_ARTICLE_:
──────

U.S. one-sheet poster for the movie, “Address Unknown” (1944)
Extent and Medium
Overall: Height: 41.000 inches (104.14 cm) | Width: 27.000 inches (68.58 cm)
Creator(s)
- Ken Sutak (Compiler)
- Address Unknown, Inc. (Production Company)
- Columbia Pictures Corporation (Distributor)
Biographical History
The Cinema Judaica Collection consists of more than 1,200 objects relating to films about World War II and the Holocaust as well as Jewish, Israeli, and biblical subjects, from 1923 to 2000, from the United States, Europe, Israel, Canada, Mexico, and Argentina. The collection was amassed by film memorabilia collector Ken Sutak, to document Holocaust-and Jewish-themed movies of the World War II era and the postwar years. The collection includes posters, lobby and photo cards, scene stills, pressbooks, trade ads, programs, magazines, books, VHS tapes, DVDS, and 78 rpm records. Sutak organized these materials into two groups, “Cinema Judaica: The War Years, 1939–1949” and “Cinema Judaica: The Epic Cycle, 1950–1972” and, in conjunction with the Hebrew Union College-Jewish Institute of Religion Museum (now the Dr. Bernard Heller Museum in New York), organized exhibitions on these two themes in 2007 and 2008. Sutak subsequently authored companion books with the same titles.
Archival History
The poster was donated to the United States Holocaust Memorial Museum in 2018 by Ken Sutak and Sherri Venokur.

──────

_SUPPLIED DATA_:
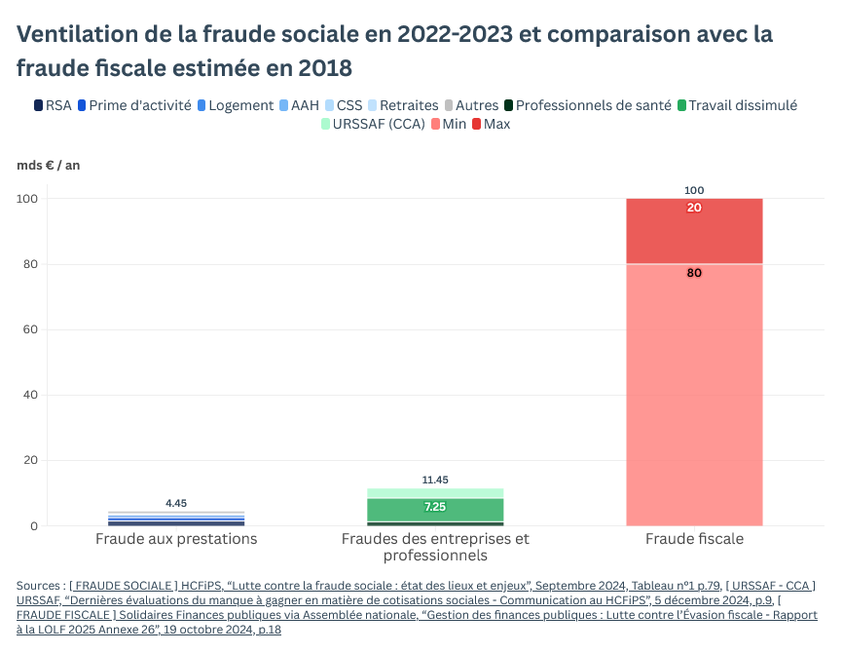
Task: Click the green Travail dissimulé legend marker
Action: click(x=681, y=105)
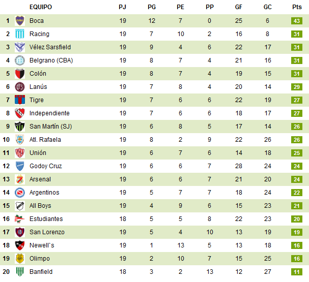Click the EQUIPO column header
Viewport: 309px width, 282px height.
tap(41, 7)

──────

_TASK REQUIREMENTS_:
1. Please answer these about the catalog entry for the "Address Unknown" poster:
(a) What is the poster's height in inches?
(b) Which company is listed as the distributor?
(c) In what year was the poster donated to the United States Holocaust Memorial Museum?
2. Continue the catalog entry for the "Address Unknown" poster from its last line.

_RESULTS_:
1.
(a) 41.000 inches
(b) Columbia Pictures Corporation
(c) 2018

2.
Acquisition
United States Holocaust Memorial Museum Collection, Gift of Ken Sutak and Sherri Venokur
Scope and Content
One-sheet poster for the American feature film “Address Unknown,” released in the United States on June 1, 1944. The film was based on the 1938 novella of the same name in “Story” magazine by Kressmann Taylor (penname for Katherine Taylor), and it was nominated for the Academy Awards for Art Direction and Music in 1944. The film tells the story of two German business partners in the United States, whose friendship and families are destroyed when one of them returns to Germany, and succumbs to the Nazi regime and its propaganda. When the businessman in Germany turns his back on the woman who is both his Jewish partner’s daughter and his own son’s fiancée, leading to her death, he begins receiving a series of incriminating letters from the U.S. The original novella became so popular that a shortened version of it was reprinted in “Reader’s Digest” in 1939, printed in hardcover in 1940, and was reissued in the late 20th century as an international bestseller. This object is one of more than 1,200 objects in the Cinema Judaica Collection of materials related to films about World War II and the Holocaust as well as Jewish, Israeli, and biblical themes.
Conditions Governing Access
No restrictions on access
Conditions Governing Reproduction
Restrictions on use. Copyright status is unknown.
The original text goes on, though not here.